Die falschen Leute

Lügen und Hörensagen: Der Prozess gegen angebliche Mitglieder der "militanten gruppe" ist zu Ende. Die Anwälte sprechen von einer Farce an den Grenzen des Rechtsstaats

Am Tag des Urteils hielt sich das Interesse in Grenzen. Keine Eilmeldung in den Nachrichtenportalen. Das Ende im Berliner Prozess gegen die "militante Gruppe" schaffte es nicht einmal in die Tagesschau. Den meisten Zeitungen war das Thema am nächsten Morgen wenn überhaupt nur eine kleine Notiz wert. "Mehr als zwei Jahre nach einem versuchten Brandanschlag auf Bundeswehrfahrzeuge", so heißt es nun, habe das Kammergericht in der Hauptstadt "drei Linksextremisten zu Haftstrafen verurteilt. Die Richter sehen es am 16. Oktober als erwiesen an, dass die Männer im Alter von 37 bis 48 Jahren zur linksextremistischen mg gehörten und im Sommer 2007 in der Stadt Brandenburg unter Armeefahrzeugen Brandsätze legten. Zwei Verurteilte müssen für dreieinhalb Jahre, der dritte drei Jahre ins Gefängnis. Das Kammergericht folgte den Strafanträgen der Staatsanwaltschaft. Die Verteidigung kritisierte, der Prozess sei von politischen Vorgaben bestimmt gewesen."

Verkleidete Zeugen

Der letzte Satz der Nachricht gibt den Hinweis. Zu Ende gegangen ist nicht nur ein Prozess wegen versuchter Brandstiftung, sondern auch eine Ermittlungs- und Prozess-Farce die schon viel länger andauert. Seit 2001 verfolgten die Behörden verschiedene "Ansätze" gegen die "militante gruppe", nahmen die linke Szene ins Visier, klagten an, stellten Verfahren wieder ein. Zwölf Personen haben die Ermittler über die Jahre der Mitgliedschaft verdächtig. Über Jahre wurden gravierende Überwachungsmaßnahmen angewandt – vom abgehörten Telefon über Videokameras vor Privatwohnungen bis zu Peilsendern an Autos. Am Ende blieben drei Männer übrig, die man auf frischer Tat ertappt hatte. Dass sie aber einer solchen Untergrundorganisation angehörten, wurde im Prozess nicht belegt. "Lediglich auf Indizien und Informationen des Verfassungsschutzes" beruhe der Vorwurf, erklärten die Anwälte. Am Ende verzichteten sie auf ihr Schlussplädoyer: "Wir kapitulieren damit vor den politischen Vorgaben, die diesen Prozess bestimmen."

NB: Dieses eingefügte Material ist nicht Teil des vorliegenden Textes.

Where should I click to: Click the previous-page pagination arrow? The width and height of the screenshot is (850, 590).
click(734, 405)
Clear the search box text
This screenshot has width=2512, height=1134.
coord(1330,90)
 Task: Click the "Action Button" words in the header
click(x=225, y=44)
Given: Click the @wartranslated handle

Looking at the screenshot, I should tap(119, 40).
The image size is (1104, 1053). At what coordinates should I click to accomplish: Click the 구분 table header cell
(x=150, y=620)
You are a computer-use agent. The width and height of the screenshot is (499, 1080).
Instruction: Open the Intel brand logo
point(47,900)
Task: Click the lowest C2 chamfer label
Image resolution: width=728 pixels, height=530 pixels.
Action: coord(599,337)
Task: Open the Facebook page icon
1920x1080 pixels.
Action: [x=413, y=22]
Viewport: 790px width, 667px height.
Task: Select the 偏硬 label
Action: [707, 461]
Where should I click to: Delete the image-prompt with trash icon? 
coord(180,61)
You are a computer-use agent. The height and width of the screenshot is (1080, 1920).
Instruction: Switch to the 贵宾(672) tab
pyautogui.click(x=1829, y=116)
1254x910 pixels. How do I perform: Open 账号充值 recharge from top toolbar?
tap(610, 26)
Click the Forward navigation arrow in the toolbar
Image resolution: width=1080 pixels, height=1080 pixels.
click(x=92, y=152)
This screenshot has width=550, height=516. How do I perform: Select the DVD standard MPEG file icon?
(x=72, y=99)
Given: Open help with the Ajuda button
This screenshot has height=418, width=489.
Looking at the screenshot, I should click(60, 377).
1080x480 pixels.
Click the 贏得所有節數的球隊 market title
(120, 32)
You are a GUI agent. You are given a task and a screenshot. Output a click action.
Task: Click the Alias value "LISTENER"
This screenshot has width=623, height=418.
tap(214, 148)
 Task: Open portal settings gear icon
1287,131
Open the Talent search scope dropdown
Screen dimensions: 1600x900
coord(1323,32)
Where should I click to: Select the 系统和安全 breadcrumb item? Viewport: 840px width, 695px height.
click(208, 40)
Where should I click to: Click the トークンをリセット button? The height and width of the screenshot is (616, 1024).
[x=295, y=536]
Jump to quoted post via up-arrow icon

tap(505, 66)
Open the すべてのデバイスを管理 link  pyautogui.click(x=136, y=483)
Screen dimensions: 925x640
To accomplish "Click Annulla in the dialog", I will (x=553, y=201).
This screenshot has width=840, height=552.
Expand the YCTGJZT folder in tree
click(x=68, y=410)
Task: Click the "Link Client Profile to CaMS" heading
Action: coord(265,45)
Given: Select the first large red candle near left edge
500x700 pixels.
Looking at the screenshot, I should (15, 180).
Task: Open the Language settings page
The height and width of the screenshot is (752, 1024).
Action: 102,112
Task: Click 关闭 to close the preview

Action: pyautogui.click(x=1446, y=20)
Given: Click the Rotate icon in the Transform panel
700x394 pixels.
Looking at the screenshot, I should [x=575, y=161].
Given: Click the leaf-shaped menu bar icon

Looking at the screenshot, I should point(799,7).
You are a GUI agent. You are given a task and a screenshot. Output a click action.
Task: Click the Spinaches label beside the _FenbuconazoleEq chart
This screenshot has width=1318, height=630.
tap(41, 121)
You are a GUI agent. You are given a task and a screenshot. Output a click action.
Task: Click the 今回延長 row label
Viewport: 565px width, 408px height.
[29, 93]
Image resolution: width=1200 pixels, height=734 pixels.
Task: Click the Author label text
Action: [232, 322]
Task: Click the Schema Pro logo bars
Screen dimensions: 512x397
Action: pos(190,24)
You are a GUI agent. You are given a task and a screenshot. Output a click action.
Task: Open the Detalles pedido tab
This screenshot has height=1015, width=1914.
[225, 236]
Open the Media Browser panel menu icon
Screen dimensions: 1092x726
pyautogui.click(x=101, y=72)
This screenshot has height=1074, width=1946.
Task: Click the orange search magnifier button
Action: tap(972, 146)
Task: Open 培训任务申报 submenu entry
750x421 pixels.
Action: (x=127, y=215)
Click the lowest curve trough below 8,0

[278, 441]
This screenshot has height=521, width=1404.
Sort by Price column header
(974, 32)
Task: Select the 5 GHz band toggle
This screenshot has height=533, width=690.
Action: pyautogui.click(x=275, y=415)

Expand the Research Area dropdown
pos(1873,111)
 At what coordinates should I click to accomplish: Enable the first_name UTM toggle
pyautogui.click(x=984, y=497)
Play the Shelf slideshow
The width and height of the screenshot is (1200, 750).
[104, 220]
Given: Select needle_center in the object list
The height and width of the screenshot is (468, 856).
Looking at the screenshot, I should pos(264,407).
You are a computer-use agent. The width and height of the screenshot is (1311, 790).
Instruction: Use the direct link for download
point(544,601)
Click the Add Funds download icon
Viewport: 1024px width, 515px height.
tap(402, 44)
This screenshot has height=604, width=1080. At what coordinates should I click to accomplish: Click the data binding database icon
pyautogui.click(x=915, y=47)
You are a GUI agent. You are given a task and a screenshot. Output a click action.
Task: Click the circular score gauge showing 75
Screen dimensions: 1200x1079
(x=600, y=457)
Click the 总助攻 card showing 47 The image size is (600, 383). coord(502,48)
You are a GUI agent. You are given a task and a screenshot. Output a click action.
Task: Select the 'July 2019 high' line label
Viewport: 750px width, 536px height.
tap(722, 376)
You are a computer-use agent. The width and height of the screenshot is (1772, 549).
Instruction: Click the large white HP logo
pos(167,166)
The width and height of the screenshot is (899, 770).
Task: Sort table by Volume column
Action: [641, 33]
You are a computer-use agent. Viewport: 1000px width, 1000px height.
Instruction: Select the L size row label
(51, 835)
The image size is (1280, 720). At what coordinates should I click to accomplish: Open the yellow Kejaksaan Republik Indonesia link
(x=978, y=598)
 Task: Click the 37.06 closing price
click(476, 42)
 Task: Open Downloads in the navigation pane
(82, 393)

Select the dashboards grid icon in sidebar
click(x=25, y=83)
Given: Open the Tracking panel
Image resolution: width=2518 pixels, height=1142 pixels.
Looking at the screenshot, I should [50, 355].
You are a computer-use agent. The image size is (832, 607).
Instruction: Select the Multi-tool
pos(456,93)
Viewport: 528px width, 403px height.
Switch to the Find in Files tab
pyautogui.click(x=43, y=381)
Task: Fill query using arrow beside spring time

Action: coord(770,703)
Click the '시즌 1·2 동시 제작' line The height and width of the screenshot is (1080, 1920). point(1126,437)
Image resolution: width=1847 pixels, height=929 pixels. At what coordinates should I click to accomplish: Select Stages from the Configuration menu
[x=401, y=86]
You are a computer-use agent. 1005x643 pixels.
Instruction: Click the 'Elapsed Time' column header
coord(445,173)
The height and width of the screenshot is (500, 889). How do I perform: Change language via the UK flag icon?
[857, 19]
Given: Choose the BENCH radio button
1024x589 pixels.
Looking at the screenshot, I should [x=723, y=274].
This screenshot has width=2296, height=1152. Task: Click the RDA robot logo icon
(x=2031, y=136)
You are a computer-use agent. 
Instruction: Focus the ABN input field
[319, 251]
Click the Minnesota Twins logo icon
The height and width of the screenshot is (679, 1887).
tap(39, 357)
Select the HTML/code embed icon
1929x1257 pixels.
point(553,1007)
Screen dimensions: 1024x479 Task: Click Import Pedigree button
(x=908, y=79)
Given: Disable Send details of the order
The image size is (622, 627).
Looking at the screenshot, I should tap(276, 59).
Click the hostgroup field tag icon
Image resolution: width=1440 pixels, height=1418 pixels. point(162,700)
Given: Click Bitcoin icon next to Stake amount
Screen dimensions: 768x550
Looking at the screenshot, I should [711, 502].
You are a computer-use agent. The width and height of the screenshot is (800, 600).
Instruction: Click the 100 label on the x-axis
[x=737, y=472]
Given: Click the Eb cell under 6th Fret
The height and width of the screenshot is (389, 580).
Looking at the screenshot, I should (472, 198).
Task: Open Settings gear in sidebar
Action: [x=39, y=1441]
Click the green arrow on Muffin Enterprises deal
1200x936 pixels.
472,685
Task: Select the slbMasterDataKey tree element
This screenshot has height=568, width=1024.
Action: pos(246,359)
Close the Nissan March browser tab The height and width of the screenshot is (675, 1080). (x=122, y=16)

Man kann sich selbst ein Bild machen. Aufschlussreich ist zum Beispiel die Erklärung der Anwälte, das "Nicht-Plädoyer", in dem auf einige der Auffälligkeiten dieses Verfahrens hingewiesen wird: Verkleidete Zeugen, Lügen von Ermittlungsbeamten und eine Parallelakte des Bundeskriminalamtes, deren Existenz im Prozess ebenso zutage trat wie die Tatsache, dass das BKA selbst als "Autor" in der so genannten Militanzdebatte aufgetreten war. Die Ermittler sorgten so für ihre eigenen "Beweise". Schließlich wurde die Existenz einer "militanten gruppe" im Wesentlichen aus den ihr zugerechneten Veröffentlichungen konstruiert. Nicht zuletzt nennen die Rechtsanwälte die äußeren Umstände des Verfahrens, in denen zum Teil "Instrumentarien" zum Einsatz kamen, die "im Zuge der ,Terroristenprozesse' der siebziger Jahre" eingeführt worden waren: Sonderhaftbedingungen, Trennscheibenbesuche, Kontrolle der Verteidigerpost.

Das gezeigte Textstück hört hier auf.